--- Excerto do documento ---
Várias colunas encimadas por lages feitas arquitraves, todas elas diferentes no seu toque e na sua nobreza de material lítico, de cor quente e solar, arrancado às pedreiras com esforço mecânico denunciado pelas várias técnicas possíveis, formam uma estrutura diferente de tudo o que pode ter visto a antiguidade.
Ou seja, o monumento este não é da antiguidade, é de hoje, inventado, recriando apenas sem ser copiado de lado algum senão da memória, um espaço como um recinto de celebrações, assembleias rituais, encontros requeridos pelo sentimento, pela gravidade de hábitos, pela necessidade da oração.
E por isso A MESA, de onde A ÁGUA dos milagres que lava os pensamentos inóspitos e limpa a alma de sentimentos indesejáveis, foge algures por entre a pedra, para cada uma das colunas que erguem o recinto, suas simbologias e visões.


a mesa/altar das oferendas, receptáculo das águas propiciatórias  


reparar também na plasticidade das diversas texturas do trabalho na pedra

as palavras solenes e indecifráveis da antiguidade




maternidades, danças, figuras do sol e da lua, e - por questão de escala - a figura do artista que mede forças com os colossos de pedra



Já por várias vezes me encontrei com petróglifos. Acho-os um espanto, sobretudo naquilo que a seu respeito é impossível saber – e é tudo, não tenhamos ilusões. Não é preciso procurar muito para mergulhar em infinitas congeminações a respeito do que significam. Fazem-me tonturas, as leituras eruditas a respeito do significado dos petróglifos.
---
Pedido A
Segundo o excerto sobre o monumento, de que cor é o material lítico das colunas?
Pedido B
No excerto sobre o monumento, troque "recinto" por "santuário" no trecho que vai de "Várias colunas encimadas" até "simbologias e visões." e apresente-o de novo.
A listagem que se segue provém de outra fonte.
--- Material de origem ---
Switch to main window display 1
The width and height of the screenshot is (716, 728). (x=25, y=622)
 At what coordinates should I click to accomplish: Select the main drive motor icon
---
Resposta completa A
De cor quente e solar.

Resposta completa B
Várias colunas encimadas por lages feitas arquitraves, todas elas diferentes no seu toque e na sua nobreza de material lítico, de cor quente e solar, arrancado às pedreiras com esforço mecânico denunciado pelas várias técnicas possíveis, formam uma estrutura diferente de tudo o que pode ter visto a antiguidade.
Ou seja, o monumento este não é da antiguidade, é de hoje, inventado, recriando apenas sem ser copiado de lado algum senão da memória, um espaço como um santuário de celebrações, assembleias rituais, encontros requeridos pelo sentimento, pela gravidade de hábitos, pela necessidade da oração.
E por isso A MESA, de onde A ÁGUA dos milagres que lava os pensamentos inóspitos e limpa a alma de sentimentos indesejáveis, foge algures por entre a pedra, para cada uma das colunas que erguem o santuário, suas simbologias e visões.